* _Problem requirements_
What lines in the material hold the string "table"? Copy out each of them.
Start of Task input
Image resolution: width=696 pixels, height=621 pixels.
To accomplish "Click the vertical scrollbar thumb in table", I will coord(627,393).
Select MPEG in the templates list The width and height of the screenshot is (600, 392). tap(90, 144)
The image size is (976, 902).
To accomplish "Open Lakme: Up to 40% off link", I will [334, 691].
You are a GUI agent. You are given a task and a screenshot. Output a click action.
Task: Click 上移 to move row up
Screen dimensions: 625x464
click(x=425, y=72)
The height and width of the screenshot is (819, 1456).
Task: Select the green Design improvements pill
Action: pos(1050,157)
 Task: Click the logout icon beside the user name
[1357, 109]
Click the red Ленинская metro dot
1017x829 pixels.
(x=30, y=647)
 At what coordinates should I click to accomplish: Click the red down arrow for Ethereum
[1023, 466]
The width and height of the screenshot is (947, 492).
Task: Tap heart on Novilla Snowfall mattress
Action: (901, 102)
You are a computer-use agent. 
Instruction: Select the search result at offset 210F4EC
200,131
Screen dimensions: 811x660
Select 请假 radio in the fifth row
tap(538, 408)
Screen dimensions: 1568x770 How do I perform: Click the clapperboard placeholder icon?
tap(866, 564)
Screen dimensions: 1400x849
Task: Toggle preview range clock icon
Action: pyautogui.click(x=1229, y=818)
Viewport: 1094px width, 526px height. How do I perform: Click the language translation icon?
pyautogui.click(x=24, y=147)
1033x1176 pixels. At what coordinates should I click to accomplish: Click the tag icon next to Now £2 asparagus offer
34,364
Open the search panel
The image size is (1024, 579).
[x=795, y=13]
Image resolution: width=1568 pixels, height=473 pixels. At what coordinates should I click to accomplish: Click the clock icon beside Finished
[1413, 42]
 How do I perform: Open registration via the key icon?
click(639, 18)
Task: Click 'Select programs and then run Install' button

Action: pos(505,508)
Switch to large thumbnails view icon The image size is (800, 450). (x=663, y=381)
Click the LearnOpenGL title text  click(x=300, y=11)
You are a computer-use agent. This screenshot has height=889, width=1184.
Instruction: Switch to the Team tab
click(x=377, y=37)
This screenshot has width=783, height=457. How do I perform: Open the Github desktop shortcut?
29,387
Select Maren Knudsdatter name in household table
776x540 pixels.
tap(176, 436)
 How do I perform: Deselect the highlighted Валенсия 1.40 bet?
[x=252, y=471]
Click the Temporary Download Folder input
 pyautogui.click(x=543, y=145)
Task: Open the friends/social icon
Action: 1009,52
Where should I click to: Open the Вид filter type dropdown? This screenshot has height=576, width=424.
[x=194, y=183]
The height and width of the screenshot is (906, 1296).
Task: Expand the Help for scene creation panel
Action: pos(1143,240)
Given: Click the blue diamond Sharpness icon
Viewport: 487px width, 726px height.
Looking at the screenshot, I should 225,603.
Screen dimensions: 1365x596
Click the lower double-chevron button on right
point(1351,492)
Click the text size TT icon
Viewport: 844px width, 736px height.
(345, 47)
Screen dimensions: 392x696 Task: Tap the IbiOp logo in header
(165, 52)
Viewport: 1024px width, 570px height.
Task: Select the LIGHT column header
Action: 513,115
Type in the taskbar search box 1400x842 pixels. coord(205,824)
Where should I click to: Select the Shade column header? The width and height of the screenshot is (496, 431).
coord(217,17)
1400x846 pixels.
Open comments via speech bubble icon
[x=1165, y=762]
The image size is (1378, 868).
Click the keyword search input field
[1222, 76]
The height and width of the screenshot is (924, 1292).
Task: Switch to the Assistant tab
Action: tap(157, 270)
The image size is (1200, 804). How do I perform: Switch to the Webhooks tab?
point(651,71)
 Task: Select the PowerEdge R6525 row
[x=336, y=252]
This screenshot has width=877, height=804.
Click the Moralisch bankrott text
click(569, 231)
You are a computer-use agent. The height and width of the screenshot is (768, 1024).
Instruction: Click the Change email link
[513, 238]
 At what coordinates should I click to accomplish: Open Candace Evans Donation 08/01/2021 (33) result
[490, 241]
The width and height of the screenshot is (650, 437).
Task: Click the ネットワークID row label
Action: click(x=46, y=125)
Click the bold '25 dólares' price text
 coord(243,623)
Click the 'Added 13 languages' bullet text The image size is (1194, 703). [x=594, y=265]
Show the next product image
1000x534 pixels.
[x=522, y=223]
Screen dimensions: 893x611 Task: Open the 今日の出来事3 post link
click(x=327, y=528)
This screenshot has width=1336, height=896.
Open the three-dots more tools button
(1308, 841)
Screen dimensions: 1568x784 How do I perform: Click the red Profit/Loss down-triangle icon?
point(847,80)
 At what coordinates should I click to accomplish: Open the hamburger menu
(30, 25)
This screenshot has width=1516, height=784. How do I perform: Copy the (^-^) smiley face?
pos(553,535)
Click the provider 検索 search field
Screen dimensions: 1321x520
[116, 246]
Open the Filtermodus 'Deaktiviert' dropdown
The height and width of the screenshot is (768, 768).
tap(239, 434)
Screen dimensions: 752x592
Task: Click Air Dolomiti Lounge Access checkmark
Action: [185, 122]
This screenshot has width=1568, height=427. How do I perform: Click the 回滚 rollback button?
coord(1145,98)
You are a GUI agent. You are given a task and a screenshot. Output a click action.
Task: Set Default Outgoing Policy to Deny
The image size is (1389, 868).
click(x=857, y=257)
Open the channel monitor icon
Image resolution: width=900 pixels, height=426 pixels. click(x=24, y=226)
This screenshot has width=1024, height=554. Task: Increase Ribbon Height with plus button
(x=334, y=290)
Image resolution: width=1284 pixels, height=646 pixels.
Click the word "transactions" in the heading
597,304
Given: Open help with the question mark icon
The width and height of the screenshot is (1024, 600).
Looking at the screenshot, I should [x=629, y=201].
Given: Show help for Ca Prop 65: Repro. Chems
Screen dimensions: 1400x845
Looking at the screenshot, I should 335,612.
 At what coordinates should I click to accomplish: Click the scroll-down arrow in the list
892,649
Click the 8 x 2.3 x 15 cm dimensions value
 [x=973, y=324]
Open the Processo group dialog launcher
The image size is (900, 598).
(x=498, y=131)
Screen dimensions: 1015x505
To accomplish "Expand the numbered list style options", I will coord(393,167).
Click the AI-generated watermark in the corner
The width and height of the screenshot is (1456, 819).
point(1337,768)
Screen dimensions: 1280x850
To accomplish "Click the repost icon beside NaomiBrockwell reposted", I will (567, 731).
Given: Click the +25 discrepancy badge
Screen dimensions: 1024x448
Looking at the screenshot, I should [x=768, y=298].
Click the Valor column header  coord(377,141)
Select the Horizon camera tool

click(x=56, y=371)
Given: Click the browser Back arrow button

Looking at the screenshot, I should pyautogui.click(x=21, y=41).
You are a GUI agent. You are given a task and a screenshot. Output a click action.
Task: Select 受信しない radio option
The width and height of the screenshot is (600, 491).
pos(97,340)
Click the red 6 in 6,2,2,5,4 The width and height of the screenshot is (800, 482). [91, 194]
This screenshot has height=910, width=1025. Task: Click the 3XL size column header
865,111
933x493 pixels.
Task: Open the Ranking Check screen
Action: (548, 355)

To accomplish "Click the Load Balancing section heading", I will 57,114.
End of Task input
* _Result of this exercise_
To accomplish "Click the vertical scrollbar thumb in table", I will coord(627,393).
Select Maren Knudsdatter name in household table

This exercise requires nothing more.